# taz.de -- Trump erneut gewählt: Why though?
       
       > Der erneute Wahlsieg Donald Trumps ist eine absolute Katastrophe. Aber er
       > offenbart, wo die Demokratische Partei einfach nicht hinsehen wollte.
       
 (IMG) Bild: Trump bei seiner Wahlparty in Florida in der Wahlnacht
       
       Dieser Morgen startete mit einem Schock, den viele befürchtet hatten, an
       den aber doch nur wenige glauben wollten.
       
       Donald Trump, der verurteilte Straftäter, der Kandidat, der entweder wirres
       Zeug von sich gibt oder persönliche Beleidigungen, wilde Drohungen,
       frauenfeindliche Unmöglichkeiten oder rassistische Ausfälle; Trump, dessen
       wirtschaftliche Vorschläge samt Massendeportationen, falls umgesetzt, die
       USA in eine tiefe ökonomische und menschenrechtliche Krise stürzen würden;
       Trump, dessen Verachtung für demokratische Regeln spätestens seit dem 6.
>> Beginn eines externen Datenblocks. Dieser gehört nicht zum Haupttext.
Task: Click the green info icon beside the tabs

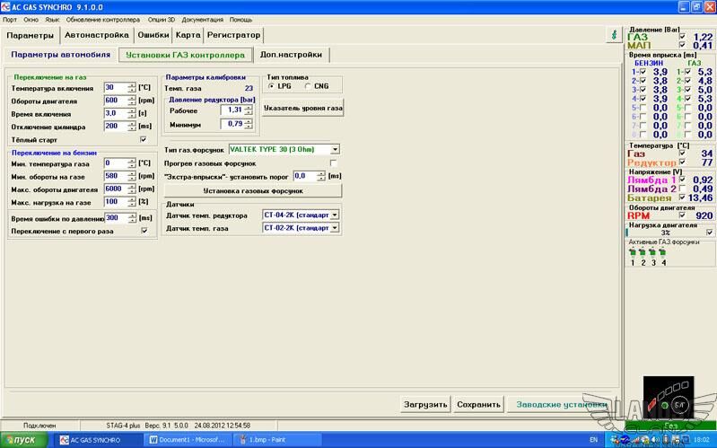Action: tap(613, 34)
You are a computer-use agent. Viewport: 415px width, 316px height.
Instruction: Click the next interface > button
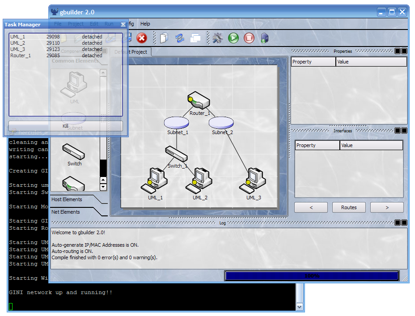pyautogui.click(x=387, y=207)
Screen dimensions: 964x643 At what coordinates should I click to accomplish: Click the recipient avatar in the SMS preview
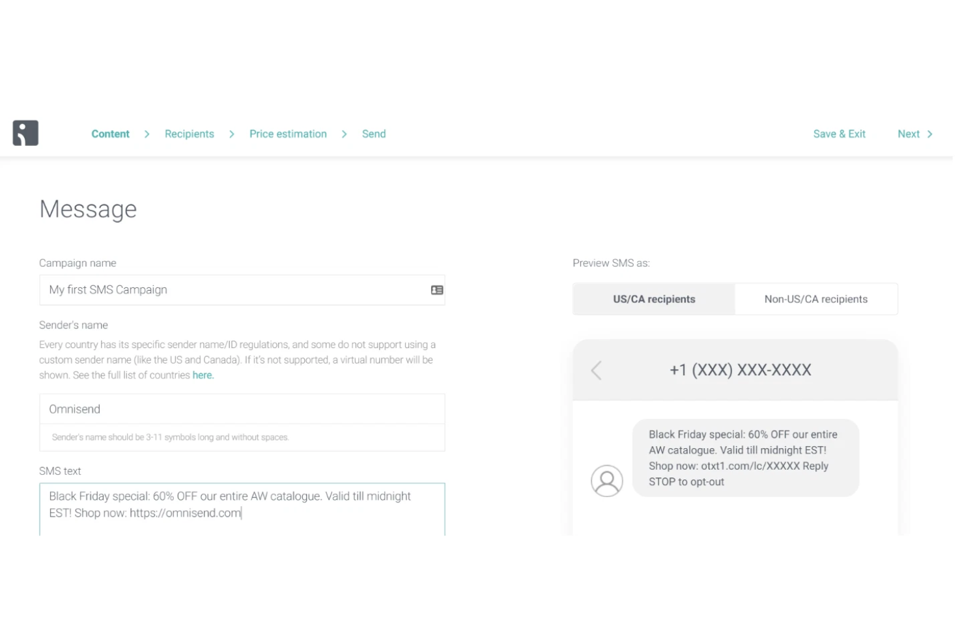[607, 480]
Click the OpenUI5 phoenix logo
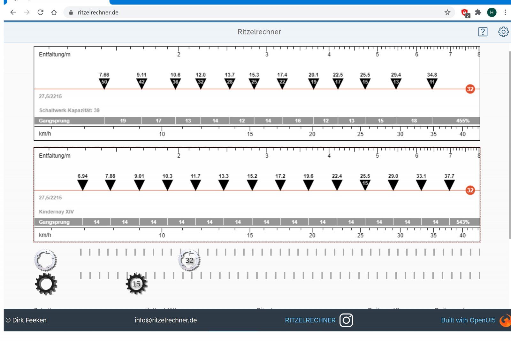The image size is (511, 341). (x=505, y=320)
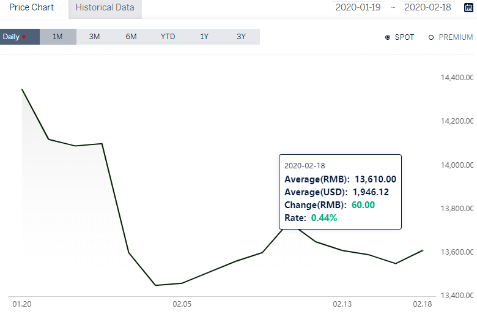The height and width of the screenshot is (314, 477).
Task: Choose the YTD time range
Action: click(168, 37)
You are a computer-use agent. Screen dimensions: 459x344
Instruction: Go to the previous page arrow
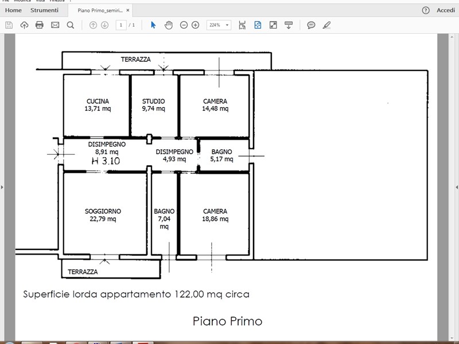pos(93,25)
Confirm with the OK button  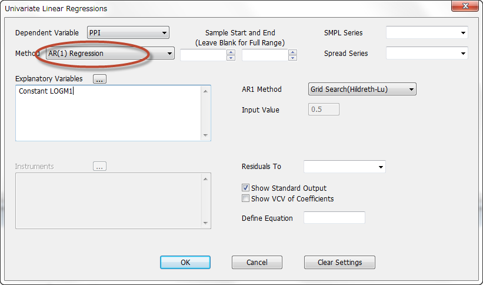(185, 262)
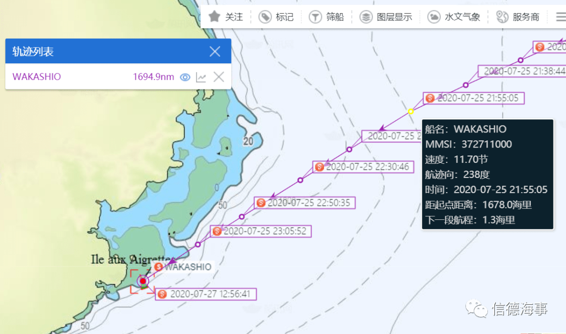
Task: Click the 2020-07-25 23:05:52 track label
Action: [260, 231]

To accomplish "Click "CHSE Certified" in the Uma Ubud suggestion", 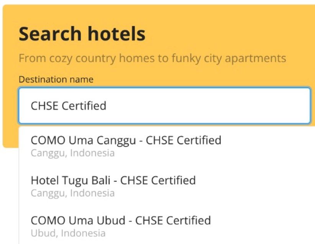I will point(173,221).
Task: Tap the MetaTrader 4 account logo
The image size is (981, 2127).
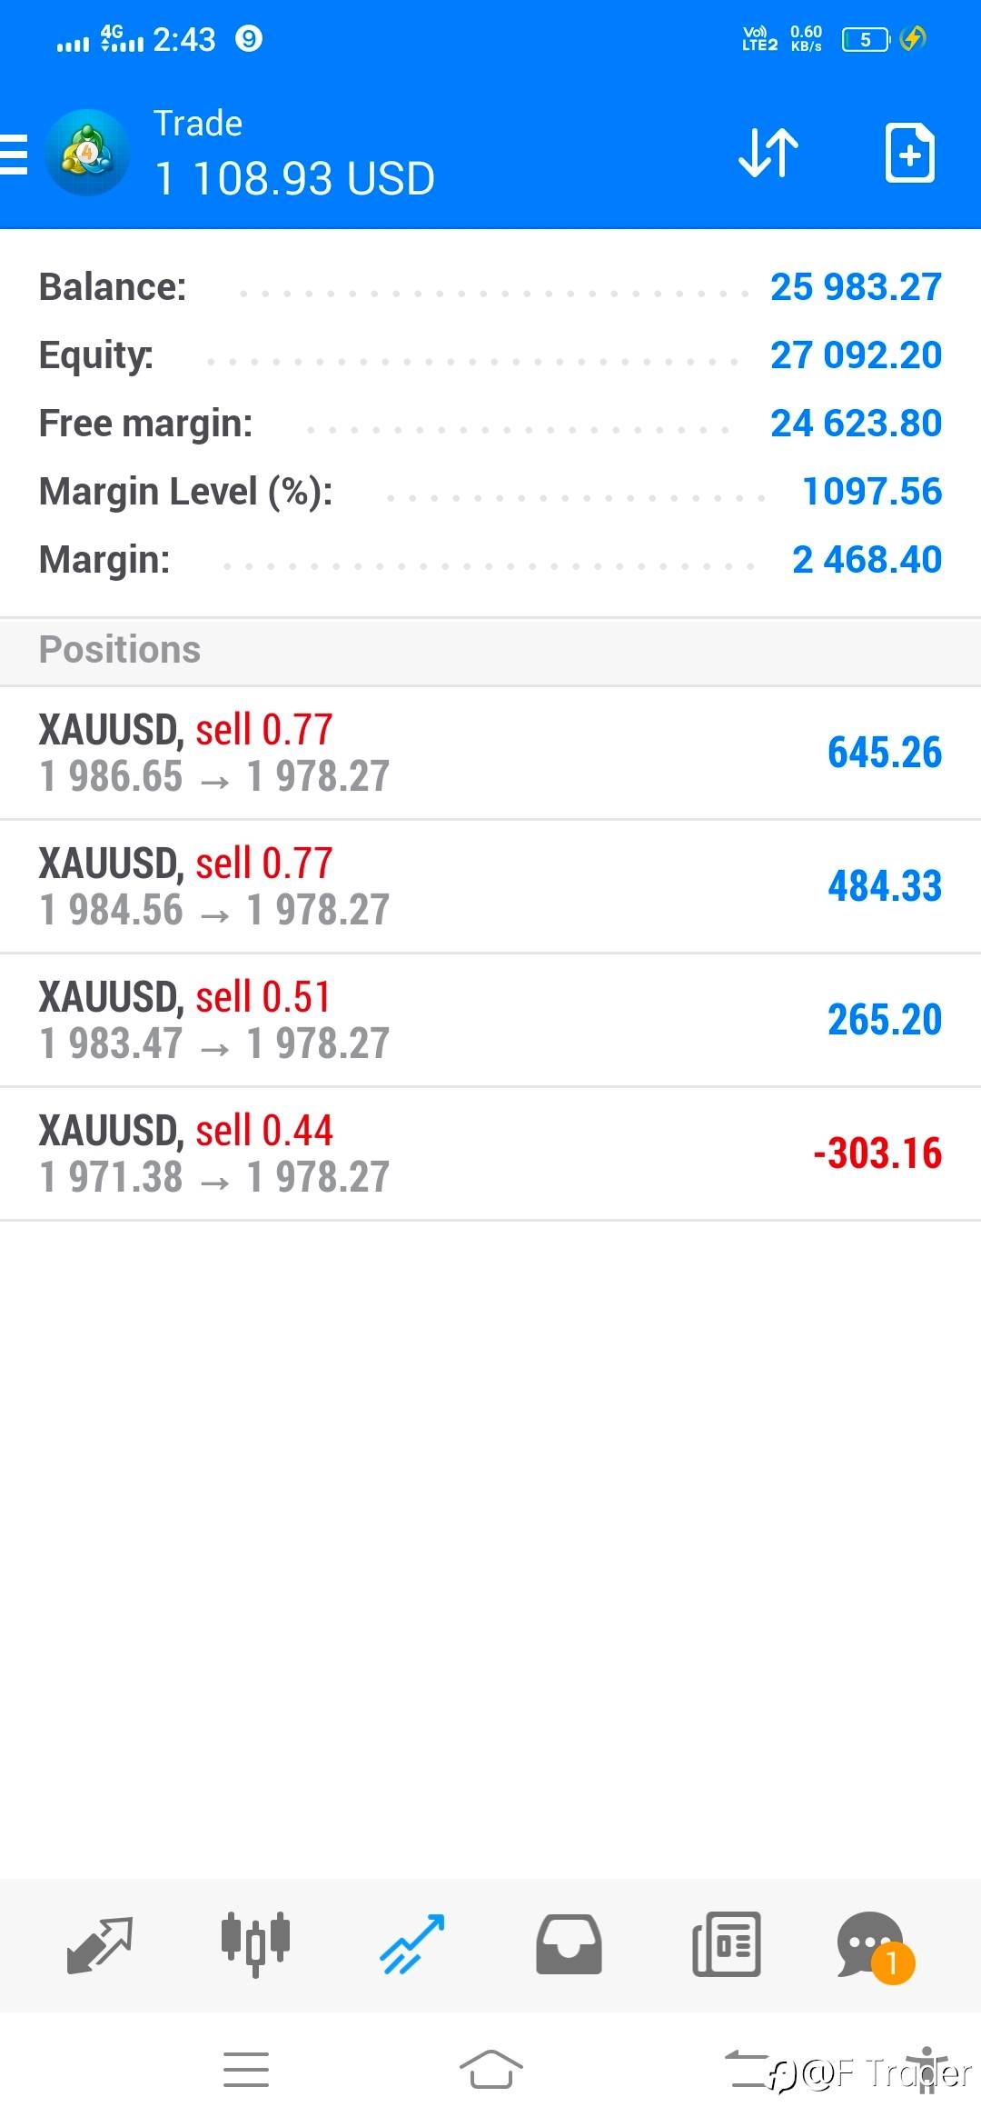Action: [87, 153]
       Januar 2021 niemandem verborgen bleiben konnte; dieser Donald Trump
       [1][zieht erneut ins Weiße Haus ein], gewinnt mindestens noch den Senat
       dazu, womöglich auch das Repräsentantenhaus. Mehr noch: Als erster
       Republikaner seit George W. Bush 2004 gewinnt er auch im sogenannten
       „popular vote“, also im ganzen Land eine Mehrheit der Stimmen.
       
       Und im Hintergrund warten die Drahtzieher vom „Project 2025“ mit ihrer
       Agenda, die US-amerikanischen Institutionen vom politisch neutralen
       Regierungsapparat zum hörigen Machtinstrument umzubauen und damit auf Jahre
       hinaus alles zu zerstören, was die – weiß Gott unvollkommene –
       US-amerikanische Demokratie eigentlich auszeichnet.
       
       Das darf doch alles nicht wahr sein. Warum bloß? Fragt sich die Minderheit.
       
       ## Ein Wahlkampf, der nur die eigene Bubble motivierte
       
       Nein, die Mehrheit der US-Amerikaner*innen hat nicht mit einem Mal
       vergessen, dass sie eigentlich ganz gerne in einem demokratischen Land
       leben.
       
       Viele von Trumps Anhänger*innen, sagte kürzlich ein Experte in einer
       US-amerikanischen TV-Sendung, lieben ihn, nehmen ihn aber nicht ernst. Die
       Demokrat*innen hingegen verabscheuen ihn – und nehmen ihn vollkommen
       ernst. Deshalb führten sie einen Wahlkampf, der zum größten Teil auf der
       Warnung vor dem Antidemokraten aufbaute, genau deshalb aber außerhalb der
       eigenen Bubble so ins Leere lief.
       
       Was die Demokrat*innen nicht wahrnehmen wollten: In fast allen
       Nachwahlumfragen sagten rund 70 Prozent der Befragten, sie seien
       unzufrieden oder wütend über den Zustand des Landes. Und sie sagen das
       nicht zum ersten Mal, sondern seit mindestens zwei Jahren.
       
       Das ist ein Schrei nach Veränderung, angesichts dessen sich die Höhe von
       Trumps Sieg noch relativ moderat ausnimmt. Den Leuten zu erklären, die
       Wirtschaftsdaten seien doch hervorragend, sie sollten sich mal nicht so
       haben, war keine gute Idee. Davon zahlt niemand Miete oder kauft
       Lebensmittel ein.
       
       Ja, es war richtig, Joe Biden gegen Kamala Harris auszutauschen. Harris kam
       wenigstens leidlich in Schlagweite des nun wiedergewählten Donald Trump.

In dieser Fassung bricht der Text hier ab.